From blogs.wsj.com

It’s been a common witticism in recent months: When asked about the possibility of pernicious inflation down the road as a result of the massive amount of money being pumped into the financial system right now, most economists and analysts brush off the question and slyly remark that they’d welcome a little inflation at this point, as a sign the U.S. economy was rebounding rather than getting mired in a deflationary trap.

But Paul Volcker, longtime Federal Reserve chairman now hailed for his aggressive actions to kill inflation in the late 1970s and early 1980s, doesn’t seem to be amused. Mr. Volcker, who is also part of President Obama’s economic team, was the keynote speaker at Columbia University’s sixth annual Center on Capitalism and Society conference, held Friday in New York. He touched on the “shocking” international nature of the current crisis, adding “I don’t remember any time – maybe even the Great Depression – when things went down quite so fast and quite so uniformly around the world.”

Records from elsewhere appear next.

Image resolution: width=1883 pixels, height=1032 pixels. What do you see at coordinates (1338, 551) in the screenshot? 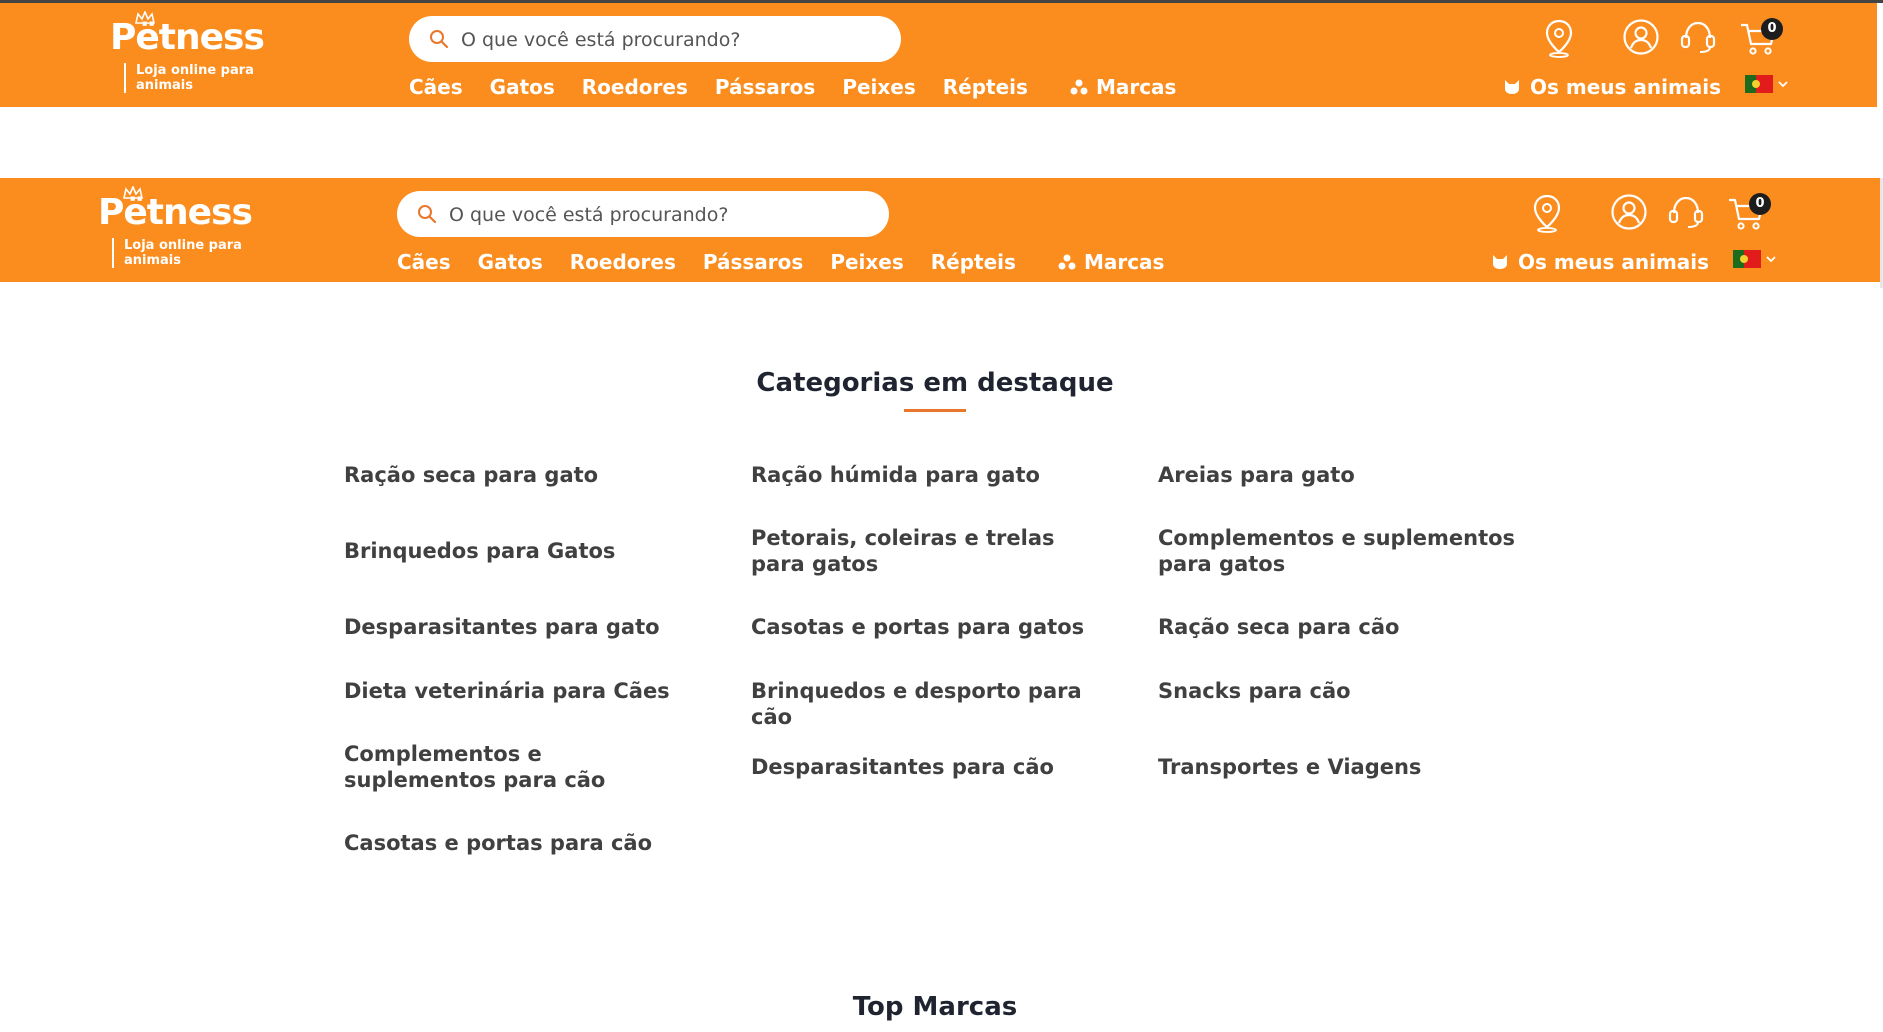
I see `category-link: Complementos e suplementos para gatos` at bounding box center [1338, 551].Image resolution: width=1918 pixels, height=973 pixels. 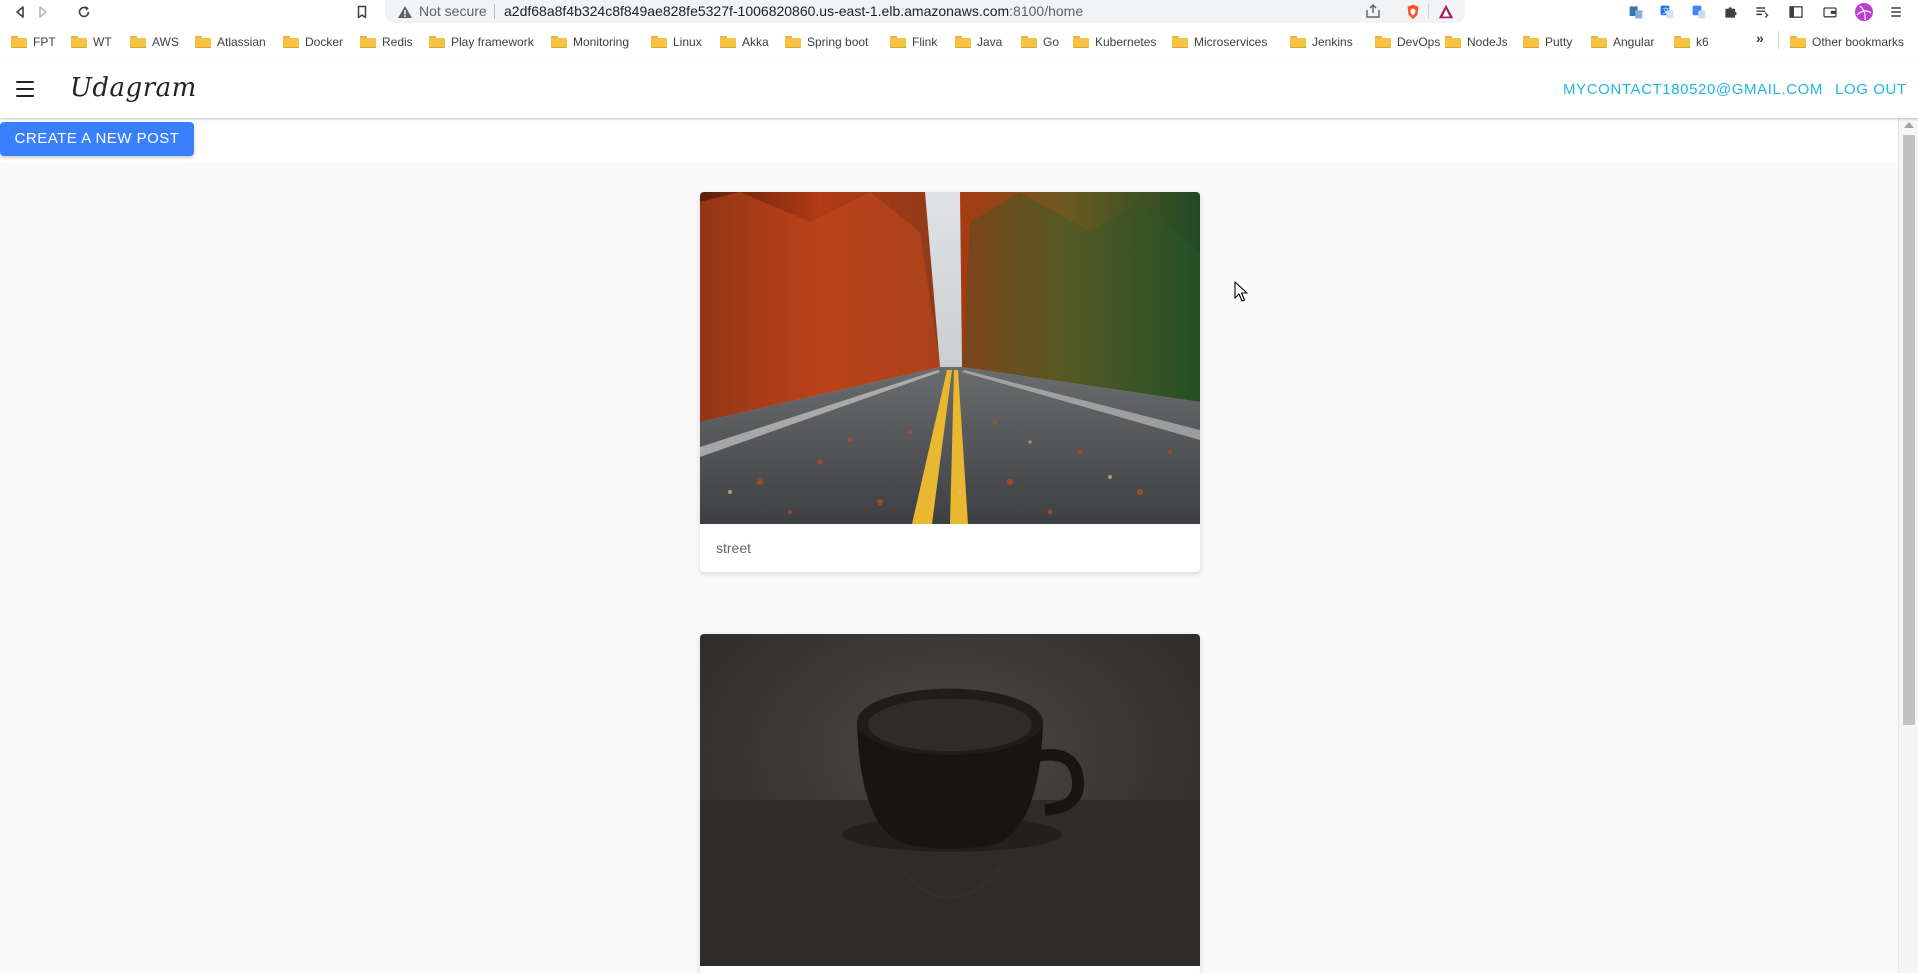 I want to click on bookmark-label: Flink, so click(x=925, y=42). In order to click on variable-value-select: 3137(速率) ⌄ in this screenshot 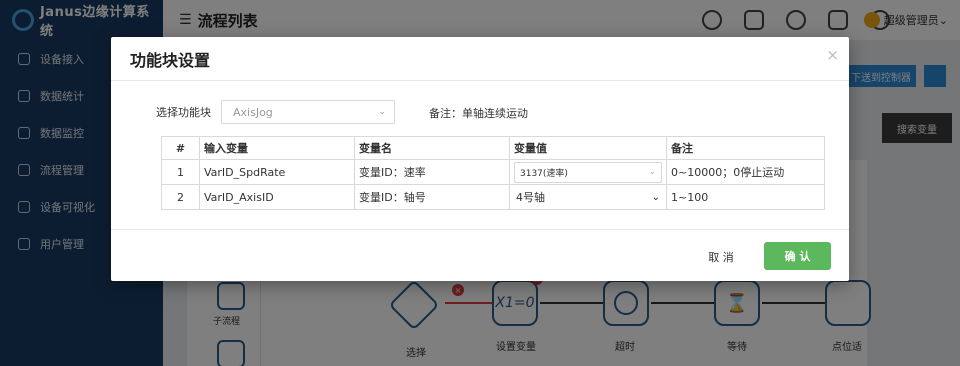, I will do `click(588, 172)`.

Yet he cautioned that the Fed shouldn’t lose sight of a key part of its mandate — to fight inflation. “I think ‘a little inflation’ is bad, because a little inflation means some more inflation,” he said. “I don’t think here’s any arguing for a little inflation solving our problems in any realistic sense.”

“I don’t want to lose the accomplishment of the last 30 years of the central importance of price stability and the role of an independent central bank in maintaining that price stability,” he said.